Command injection flaws were a recurring theme. In one standout hack, Team MAMMOTH exploited the Alpine iLX-F511 head unit, earning $10,000 for an attack that could grant an outsider control over the car’s infotainment system. Meanwhile, collisions - multiple teams hitting the same bug - highlighted how widespread and poorly defended some vulnerabilities are, particularly in Alpine and Kenwood firmware.
EV chargers emerged as a high-value target. Attacks on Grizzl-E, ChargePoint, and Phoenix Contact revealed that manipulating charging protocols and exploiting buffer overflows could allow not just data theft but physical tampering or even disruption of the power grid. The potential for chained vulnerabilities to escalate privileges and reach root access amplifies the threat.
The Zero Day Initiative (ZDI) ensures responsible disclosure, but the sheer volume and diversity of bugs show that automakers and suppliers are lagging behind the hacker curve. The event’s $516,500 prize pool is not just a reward - it’s a warning. As vehicles become rolling computers, the risks are multiplying, and hackers are proving that even the most advanced systems can be breached.

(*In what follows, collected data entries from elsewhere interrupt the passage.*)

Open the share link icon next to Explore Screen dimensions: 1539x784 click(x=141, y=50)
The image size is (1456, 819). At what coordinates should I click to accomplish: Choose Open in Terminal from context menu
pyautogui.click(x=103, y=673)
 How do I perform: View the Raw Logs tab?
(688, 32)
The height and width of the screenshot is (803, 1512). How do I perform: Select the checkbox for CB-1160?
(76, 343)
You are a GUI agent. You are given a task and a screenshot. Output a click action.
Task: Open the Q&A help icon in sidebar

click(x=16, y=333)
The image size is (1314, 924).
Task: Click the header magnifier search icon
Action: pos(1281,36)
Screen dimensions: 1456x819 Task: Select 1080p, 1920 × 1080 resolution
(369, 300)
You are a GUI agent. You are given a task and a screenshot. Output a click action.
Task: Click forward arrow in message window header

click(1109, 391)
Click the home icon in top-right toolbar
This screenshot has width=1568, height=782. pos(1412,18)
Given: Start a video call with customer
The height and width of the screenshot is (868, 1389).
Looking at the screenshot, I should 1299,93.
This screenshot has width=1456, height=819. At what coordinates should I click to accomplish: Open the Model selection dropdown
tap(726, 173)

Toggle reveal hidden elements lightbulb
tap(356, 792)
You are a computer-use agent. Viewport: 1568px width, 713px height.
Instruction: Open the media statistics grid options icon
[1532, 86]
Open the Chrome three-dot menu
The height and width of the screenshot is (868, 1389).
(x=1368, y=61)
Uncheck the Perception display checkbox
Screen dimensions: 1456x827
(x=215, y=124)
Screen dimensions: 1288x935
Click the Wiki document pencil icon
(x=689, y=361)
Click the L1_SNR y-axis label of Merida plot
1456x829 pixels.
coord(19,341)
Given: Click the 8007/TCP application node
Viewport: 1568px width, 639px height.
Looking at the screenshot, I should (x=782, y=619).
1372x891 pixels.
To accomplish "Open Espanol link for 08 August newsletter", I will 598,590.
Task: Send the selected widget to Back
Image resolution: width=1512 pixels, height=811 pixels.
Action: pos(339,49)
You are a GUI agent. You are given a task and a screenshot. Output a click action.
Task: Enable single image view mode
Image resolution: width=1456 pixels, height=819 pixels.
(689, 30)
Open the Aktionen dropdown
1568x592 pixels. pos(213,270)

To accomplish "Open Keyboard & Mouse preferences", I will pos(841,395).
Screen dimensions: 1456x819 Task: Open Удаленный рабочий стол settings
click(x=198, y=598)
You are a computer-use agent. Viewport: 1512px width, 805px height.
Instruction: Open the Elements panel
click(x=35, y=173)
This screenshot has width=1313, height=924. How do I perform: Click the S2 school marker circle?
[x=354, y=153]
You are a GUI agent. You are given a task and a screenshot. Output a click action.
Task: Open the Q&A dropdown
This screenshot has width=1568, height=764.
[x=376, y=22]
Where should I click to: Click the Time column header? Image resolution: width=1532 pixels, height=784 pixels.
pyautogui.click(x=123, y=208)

Conclusion: No More Coasting on Security
Pwn2Own Automotive 2026 didn’t just shatter payout records - it shattered illusions about the safety of our cars and charging networks. As researchers race for “Master of Pwn” glory, vendors must race to patch the holes before real-world attacks hit the road. The message is clear: input validation, robust authentication, and relentless code review aren’t optional - they’re the only way to keep our vehicles safe in a world where the next zero-day may already be in the wild.
WIKICROOK
- Zero: A zero-day vulnerability is a hidden security flaw unknown to the software maker, with no fix available, making it highly valuable and dangerous to attackers.
- Command Injection: Command Injection is a vulnerability where attackers trick systems into running unauthorized commands by inserting malicious input into user fields or interfaces.
- Buffer Overflow: A buffer overflow is a software flaw where too much data is written to memory, potentially letting hackers exploit the system by running malicious code.
- Privilege Escalation: Privilege escalation occurs when an attacker gains higher-level access, moving from a regular user account to administrator privileges on a system or network.
- Responsible Disclosure: Responsible Disclosure is when security flaws are privately reported to vendors, allowing them to fix issues before the information is made public.